While 1234yf is by far one of the most popular HFC alternatives on the marketplace today there are others that have similar problems. One that comes to mind right away is R-32. R-32 is an HFC refrigerant that is beginning to see more popularity for it’s usage in home and commercial air conditioners. R-32 is an alternative to the standard R-410A that is found in most home units. The goal of R-32 was to reduce the GWP number when compared to R-410A. 410A has a GWP of two-thousand and eighty-eight while R-32 has a GWP of six-hundred and seventy-five. This is a significant reduction, but the GWP is still quite high when comparing to Hydrocarbons or HFOs. Another very important point is that R-32 is rated as an A2 refrigerant. There’s that 2 again. 2 means flammable except with this one we don’t even get the L for lightly flammable.
So again, I’m going to illustrate the similar scenario we mentioned above. Picture a homeowner, who doesn’t know what they are doing, trying to either retrofit his existing R-22 over to R-32 or perhaps he just wants to recharge his R-32 machine. Without the proper training and knowledge this can end in disaster.
So, now here we are sacrificing technician and public safety for the betterment of the Climate and environment. I understand that Global Warming is a crisis and that it needs to be dealt with, but is it really worth increasing possible risk and danger of everyday workers and people?
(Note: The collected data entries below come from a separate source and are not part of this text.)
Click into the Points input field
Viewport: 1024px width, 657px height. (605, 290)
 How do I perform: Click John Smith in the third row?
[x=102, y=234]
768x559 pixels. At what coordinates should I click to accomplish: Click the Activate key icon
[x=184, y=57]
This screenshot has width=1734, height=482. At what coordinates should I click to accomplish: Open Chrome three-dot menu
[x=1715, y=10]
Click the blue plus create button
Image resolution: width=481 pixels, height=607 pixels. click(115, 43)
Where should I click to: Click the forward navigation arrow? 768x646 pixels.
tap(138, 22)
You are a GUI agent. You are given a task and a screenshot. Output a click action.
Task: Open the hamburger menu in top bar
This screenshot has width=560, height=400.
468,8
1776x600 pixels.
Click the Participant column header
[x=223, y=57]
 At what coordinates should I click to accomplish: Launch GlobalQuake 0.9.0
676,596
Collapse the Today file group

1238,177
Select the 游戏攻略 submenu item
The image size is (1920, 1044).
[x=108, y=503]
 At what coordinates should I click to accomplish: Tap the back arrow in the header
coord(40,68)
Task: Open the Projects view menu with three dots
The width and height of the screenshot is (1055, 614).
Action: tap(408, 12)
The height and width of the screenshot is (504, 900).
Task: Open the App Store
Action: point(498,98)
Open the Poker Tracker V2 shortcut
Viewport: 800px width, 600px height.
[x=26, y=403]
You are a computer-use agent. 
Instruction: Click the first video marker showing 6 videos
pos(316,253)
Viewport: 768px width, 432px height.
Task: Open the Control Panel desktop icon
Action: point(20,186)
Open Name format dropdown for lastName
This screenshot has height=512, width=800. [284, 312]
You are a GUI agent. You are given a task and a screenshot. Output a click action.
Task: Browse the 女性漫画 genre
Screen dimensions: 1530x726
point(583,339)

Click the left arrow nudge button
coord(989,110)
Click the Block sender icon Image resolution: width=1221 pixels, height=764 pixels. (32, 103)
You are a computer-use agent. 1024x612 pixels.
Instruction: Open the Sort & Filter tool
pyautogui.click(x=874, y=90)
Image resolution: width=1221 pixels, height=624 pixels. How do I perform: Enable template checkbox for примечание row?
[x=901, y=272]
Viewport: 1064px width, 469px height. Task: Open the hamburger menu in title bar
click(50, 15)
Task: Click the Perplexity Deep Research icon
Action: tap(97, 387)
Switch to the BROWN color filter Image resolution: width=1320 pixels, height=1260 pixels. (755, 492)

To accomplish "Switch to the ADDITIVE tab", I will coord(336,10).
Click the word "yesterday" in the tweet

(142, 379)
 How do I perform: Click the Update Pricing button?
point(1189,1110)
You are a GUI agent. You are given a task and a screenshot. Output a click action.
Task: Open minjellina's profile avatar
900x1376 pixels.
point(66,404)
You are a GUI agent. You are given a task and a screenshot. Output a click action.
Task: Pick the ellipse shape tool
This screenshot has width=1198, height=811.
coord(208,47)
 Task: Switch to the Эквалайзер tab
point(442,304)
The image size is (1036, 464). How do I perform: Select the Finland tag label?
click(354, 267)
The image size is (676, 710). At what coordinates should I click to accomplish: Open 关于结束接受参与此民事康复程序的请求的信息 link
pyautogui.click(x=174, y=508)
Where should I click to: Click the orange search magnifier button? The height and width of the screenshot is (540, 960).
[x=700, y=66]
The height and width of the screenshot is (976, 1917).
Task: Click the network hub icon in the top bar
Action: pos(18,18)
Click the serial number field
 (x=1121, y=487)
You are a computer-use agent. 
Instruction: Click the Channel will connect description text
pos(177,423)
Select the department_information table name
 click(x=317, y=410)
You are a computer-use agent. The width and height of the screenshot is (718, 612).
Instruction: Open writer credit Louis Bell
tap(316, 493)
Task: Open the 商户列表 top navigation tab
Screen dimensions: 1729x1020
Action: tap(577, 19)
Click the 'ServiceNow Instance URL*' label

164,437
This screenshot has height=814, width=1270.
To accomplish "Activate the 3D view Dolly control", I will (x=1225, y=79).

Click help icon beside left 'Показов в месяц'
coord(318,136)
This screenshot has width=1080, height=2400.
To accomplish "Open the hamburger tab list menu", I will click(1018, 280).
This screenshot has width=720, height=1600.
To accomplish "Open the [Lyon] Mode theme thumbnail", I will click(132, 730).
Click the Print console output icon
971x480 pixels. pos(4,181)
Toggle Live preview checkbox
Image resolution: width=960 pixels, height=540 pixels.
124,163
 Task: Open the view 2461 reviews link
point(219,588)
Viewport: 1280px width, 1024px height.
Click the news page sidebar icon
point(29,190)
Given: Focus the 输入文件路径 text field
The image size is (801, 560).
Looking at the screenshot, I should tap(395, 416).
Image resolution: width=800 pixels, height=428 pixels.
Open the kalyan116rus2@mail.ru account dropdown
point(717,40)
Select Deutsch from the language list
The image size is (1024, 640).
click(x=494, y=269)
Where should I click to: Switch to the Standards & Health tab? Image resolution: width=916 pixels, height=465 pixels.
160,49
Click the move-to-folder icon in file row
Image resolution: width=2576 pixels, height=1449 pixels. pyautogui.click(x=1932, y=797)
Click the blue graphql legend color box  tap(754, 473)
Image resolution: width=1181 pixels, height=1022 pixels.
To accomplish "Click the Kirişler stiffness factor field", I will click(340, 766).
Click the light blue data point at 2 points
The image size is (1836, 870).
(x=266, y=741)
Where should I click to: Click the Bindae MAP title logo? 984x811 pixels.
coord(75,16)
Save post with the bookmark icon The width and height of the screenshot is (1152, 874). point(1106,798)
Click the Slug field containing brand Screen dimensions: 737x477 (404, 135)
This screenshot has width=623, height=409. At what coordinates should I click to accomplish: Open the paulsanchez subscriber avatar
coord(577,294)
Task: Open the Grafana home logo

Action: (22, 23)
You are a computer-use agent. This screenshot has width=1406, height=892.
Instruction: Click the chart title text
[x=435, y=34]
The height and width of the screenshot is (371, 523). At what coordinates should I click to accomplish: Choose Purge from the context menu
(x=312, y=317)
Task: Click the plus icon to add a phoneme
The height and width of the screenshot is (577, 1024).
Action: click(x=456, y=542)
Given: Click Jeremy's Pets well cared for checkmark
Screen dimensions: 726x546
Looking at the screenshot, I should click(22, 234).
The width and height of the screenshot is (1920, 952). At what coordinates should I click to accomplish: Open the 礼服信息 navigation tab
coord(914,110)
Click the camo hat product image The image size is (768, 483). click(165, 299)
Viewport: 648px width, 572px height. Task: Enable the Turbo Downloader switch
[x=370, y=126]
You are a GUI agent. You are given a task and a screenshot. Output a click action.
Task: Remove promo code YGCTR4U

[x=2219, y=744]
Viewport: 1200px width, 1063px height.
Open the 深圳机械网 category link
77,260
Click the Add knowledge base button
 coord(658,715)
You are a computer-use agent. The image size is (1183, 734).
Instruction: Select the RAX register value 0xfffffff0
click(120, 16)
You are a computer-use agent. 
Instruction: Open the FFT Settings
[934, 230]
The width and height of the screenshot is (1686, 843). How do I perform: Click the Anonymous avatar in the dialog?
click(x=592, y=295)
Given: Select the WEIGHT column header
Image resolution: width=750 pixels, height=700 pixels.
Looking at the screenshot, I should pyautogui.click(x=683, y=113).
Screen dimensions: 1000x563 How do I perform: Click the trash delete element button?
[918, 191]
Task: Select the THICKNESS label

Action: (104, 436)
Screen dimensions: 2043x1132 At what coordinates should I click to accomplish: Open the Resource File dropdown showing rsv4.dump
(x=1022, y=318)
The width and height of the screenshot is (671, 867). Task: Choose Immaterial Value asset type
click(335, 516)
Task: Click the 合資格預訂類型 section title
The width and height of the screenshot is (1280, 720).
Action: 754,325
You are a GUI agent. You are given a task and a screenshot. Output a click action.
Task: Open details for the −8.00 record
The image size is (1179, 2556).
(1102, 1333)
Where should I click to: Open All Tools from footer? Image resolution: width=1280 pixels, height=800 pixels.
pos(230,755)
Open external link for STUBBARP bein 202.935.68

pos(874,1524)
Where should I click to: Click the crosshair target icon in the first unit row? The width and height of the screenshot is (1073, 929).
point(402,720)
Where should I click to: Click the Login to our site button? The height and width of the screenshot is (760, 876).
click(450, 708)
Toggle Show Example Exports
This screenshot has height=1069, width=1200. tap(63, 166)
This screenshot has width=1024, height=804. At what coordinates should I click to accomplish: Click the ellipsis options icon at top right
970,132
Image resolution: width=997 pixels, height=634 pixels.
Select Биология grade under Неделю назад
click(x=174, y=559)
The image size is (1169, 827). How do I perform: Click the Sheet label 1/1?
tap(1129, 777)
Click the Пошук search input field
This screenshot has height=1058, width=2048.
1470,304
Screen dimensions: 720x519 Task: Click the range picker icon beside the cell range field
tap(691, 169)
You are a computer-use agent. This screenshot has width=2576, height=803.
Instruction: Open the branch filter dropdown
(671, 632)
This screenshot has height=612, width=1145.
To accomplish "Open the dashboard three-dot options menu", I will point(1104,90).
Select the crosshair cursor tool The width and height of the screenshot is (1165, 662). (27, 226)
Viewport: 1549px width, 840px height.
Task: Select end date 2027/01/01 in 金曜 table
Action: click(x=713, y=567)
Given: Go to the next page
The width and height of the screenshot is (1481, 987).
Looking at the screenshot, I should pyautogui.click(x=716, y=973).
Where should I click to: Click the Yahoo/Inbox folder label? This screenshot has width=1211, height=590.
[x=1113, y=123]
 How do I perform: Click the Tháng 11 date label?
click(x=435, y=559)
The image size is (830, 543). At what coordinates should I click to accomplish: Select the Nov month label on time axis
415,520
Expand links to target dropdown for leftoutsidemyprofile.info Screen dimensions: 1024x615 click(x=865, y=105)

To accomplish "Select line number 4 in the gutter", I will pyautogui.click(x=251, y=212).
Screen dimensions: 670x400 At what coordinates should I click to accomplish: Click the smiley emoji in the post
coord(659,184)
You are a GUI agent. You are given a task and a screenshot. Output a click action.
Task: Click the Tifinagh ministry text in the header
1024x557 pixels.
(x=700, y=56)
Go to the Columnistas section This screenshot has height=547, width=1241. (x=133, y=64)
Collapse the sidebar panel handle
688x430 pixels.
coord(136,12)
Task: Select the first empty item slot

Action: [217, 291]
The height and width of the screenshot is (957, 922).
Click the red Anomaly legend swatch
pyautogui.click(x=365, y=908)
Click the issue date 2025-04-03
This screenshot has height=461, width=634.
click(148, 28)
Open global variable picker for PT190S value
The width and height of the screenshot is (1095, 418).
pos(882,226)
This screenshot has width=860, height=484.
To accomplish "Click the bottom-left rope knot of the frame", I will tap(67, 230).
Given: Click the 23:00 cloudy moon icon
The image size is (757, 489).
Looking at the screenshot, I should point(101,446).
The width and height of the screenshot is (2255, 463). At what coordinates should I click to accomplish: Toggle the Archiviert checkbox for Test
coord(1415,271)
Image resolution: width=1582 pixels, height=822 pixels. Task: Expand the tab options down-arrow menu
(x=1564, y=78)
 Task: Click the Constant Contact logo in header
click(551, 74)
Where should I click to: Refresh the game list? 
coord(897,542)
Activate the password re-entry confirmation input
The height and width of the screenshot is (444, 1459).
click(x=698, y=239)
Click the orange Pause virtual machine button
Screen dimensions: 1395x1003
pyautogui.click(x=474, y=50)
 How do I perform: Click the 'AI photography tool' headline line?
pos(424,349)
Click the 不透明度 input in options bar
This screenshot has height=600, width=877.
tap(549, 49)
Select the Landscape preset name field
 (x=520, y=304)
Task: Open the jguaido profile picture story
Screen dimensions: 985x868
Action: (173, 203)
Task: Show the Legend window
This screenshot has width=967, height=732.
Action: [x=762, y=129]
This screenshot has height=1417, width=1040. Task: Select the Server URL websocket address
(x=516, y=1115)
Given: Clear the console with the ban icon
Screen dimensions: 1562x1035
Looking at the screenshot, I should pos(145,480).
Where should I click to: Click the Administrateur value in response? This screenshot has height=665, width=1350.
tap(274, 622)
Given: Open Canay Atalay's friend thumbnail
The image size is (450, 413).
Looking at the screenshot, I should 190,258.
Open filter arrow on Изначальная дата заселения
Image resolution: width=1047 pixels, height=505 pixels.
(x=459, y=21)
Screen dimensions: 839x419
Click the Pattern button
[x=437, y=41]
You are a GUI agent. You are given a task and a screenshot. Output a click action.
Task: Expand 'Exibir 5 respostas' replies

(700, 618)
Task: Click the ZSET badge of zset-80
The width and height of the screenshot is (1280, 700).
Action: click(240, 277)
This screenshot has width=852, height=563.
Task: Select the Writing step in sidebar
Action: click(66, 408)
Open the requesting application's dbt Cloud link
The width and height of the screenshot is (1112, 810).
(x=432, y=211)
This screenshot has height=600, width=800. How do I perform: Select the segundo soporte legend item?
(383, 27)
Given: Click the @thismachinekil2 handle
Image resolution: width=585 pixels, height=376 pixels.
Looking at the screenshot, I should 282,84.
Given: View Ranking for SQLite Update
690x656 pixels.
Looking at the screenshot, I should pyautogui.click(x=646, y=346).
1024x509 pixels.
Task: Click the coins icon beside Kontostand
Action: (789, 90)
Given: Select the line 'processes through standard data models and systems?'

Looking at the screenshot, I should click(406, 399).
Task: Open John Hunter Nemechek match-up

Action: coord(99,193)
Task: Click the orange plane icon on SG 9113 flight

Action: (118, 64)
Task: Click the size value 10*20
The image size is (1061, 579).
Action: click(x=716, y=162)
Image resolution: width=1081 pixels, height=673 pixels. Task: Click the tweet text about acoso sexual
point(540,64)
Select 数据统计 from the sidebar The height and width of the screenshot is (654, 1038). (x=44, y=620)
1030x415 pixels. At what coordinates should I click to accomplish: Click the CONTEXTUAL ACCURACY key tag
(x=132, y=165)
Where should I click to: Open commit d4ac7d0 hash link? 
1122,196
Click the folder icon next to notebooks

It appears that in everyone’s haste to move away from HFC refrigerants and to save the environment the thought of safety has taken a backseat.
I mean, if we wanted to get really aggressive in the fight against climate change why not start using Ammonia in nearly every application? After all, it has a GWP of zero and is extremely energy efficient. (I’m being sarcastic here, if you couldn’t tell!)